What you will do: What is needed is an exact copy of every entry below, with the pictures left out.

The data:
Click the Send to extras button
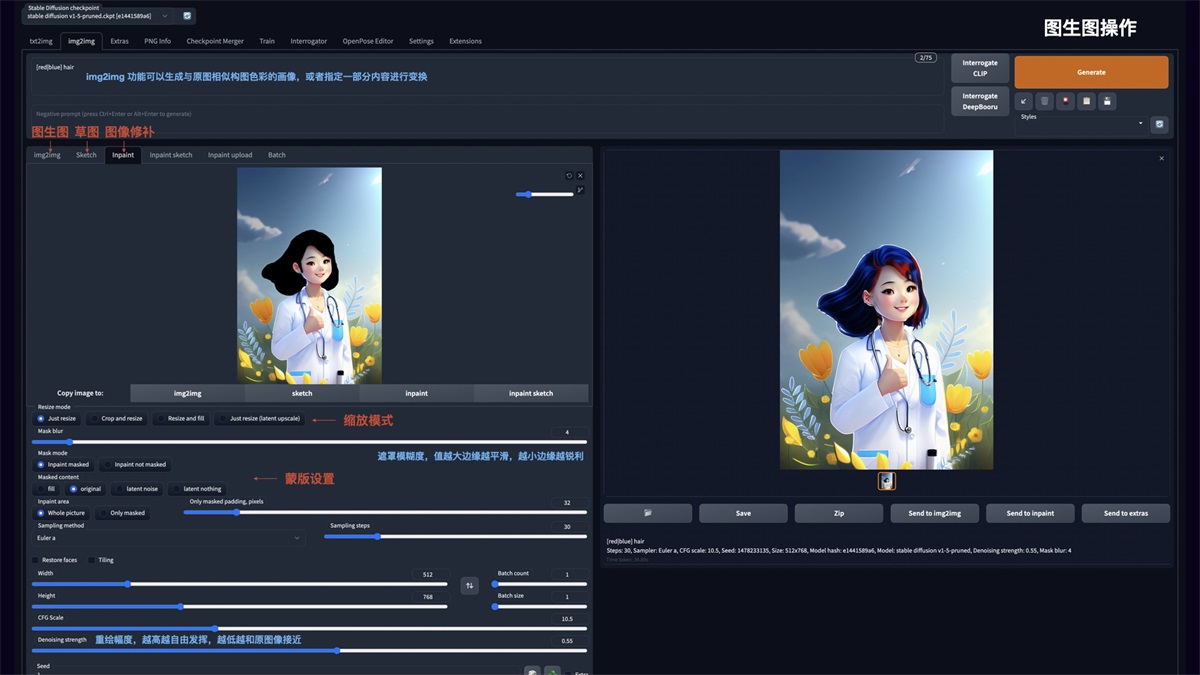Screen dimensions: 1200x675 click(x=1125, y=513)
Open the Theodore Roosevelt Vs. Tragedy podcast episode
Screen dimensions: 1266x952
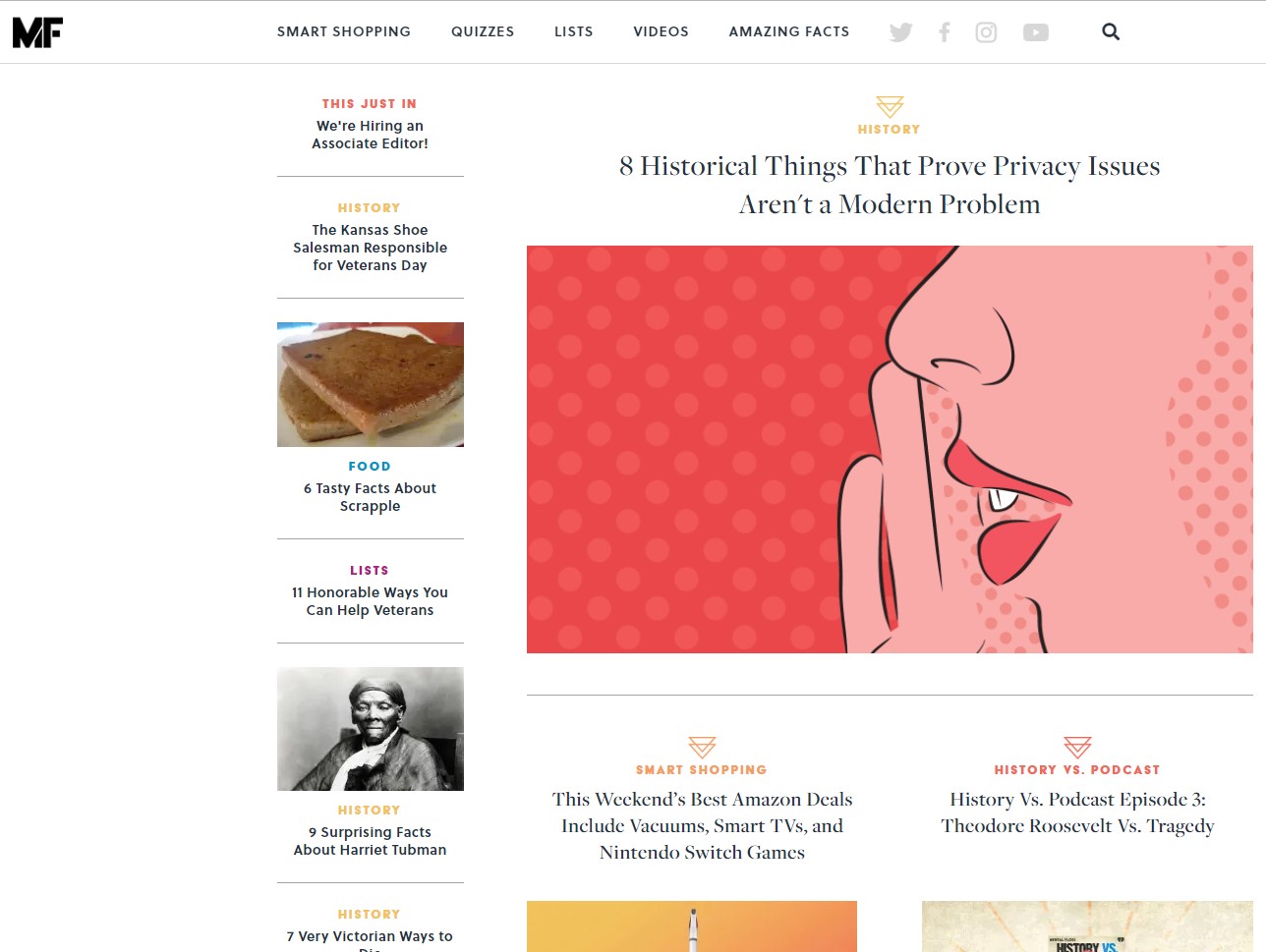pyautogui.click(x=1077, y=812)
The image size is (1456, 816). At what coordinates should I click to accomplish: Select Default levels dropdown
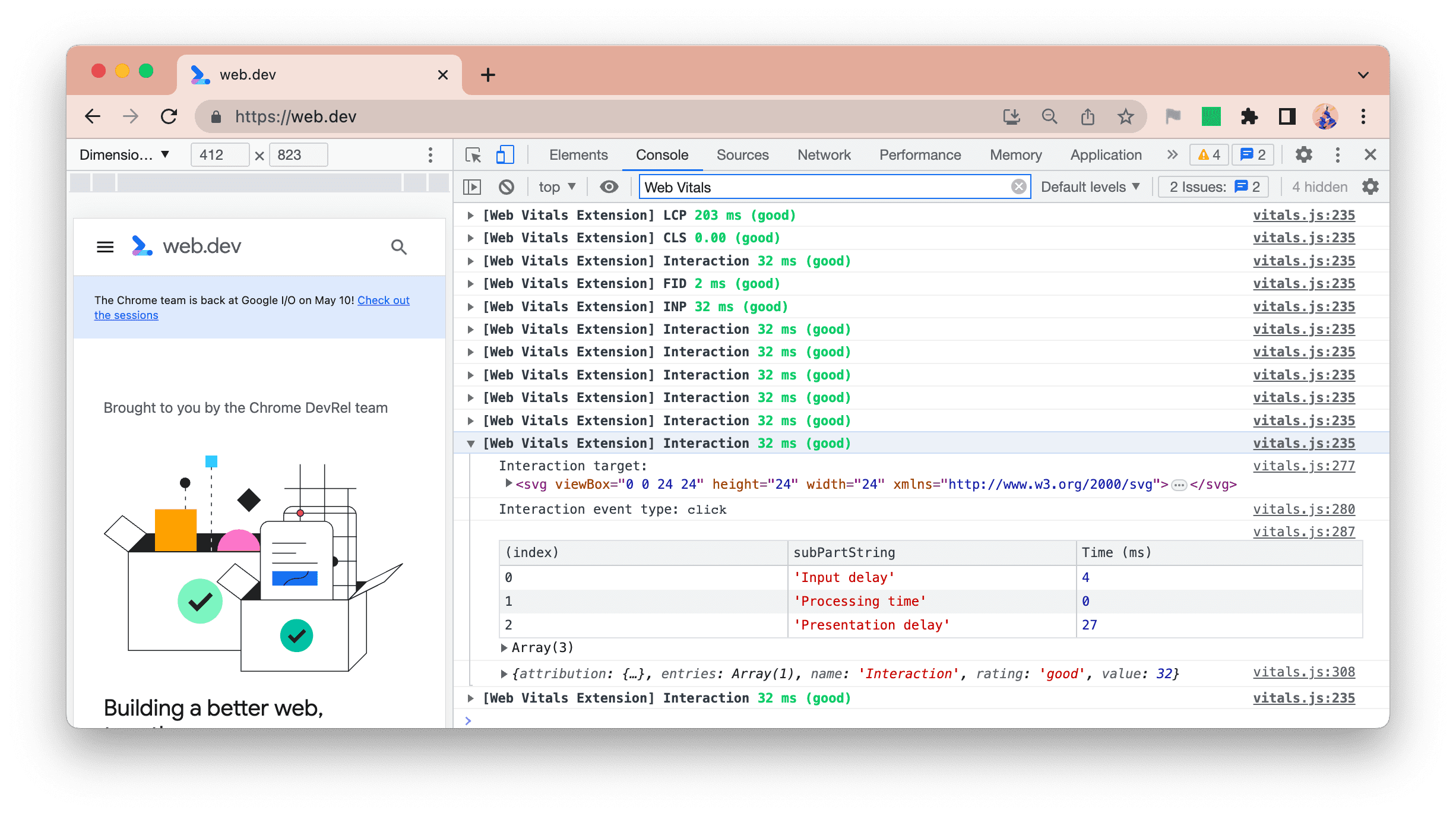tap(1091, 187)
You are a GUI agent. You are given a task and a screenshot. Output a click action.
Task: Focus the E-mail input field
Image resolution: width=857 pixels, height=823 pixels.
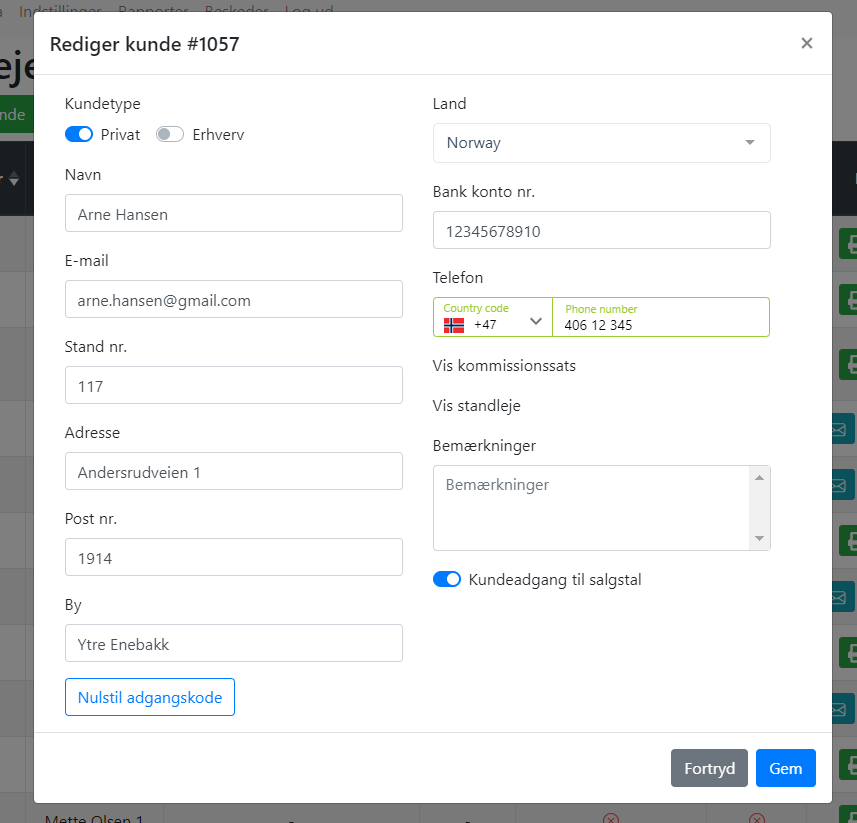coord(233,299)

Written response:
Click the Send to extras button
Screen dimensions: 1200x675 click(x=1125, y=513)
Open the Theodore Roosevelt Vs. Tragedy podcast episode
Screen dimensions: 1266x952
pyautogui.click(x=1077, y=812)
The image size is (1456, 816). At what coordinates should I click to accomplish: Select Default levels dropdown
tap(1091, 187)
You are a GUI agent. You are given a task and a screenshot. Output a click action.
Task: Focus the E-mail input field
Image resolution: width=857 pixels, height=823 pixels.
coord(233,299)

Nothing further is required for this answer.